EXTRACTED ENTRIES:
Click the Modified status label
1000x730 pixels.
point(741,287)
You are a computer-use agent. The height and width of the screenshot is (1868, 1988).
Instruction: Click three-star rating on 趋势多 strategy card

WRITTEN INSTRUCTION: Repeat the lines above word for word.

ANSWER IN FULL:
Click the Modified status label
1000x730 pixels.
point(741,287)
You are a computer-use agent. The height and width of the screenshot is (1868, 1988).
Instruction: Click three-star rating on 趋势多 strategy card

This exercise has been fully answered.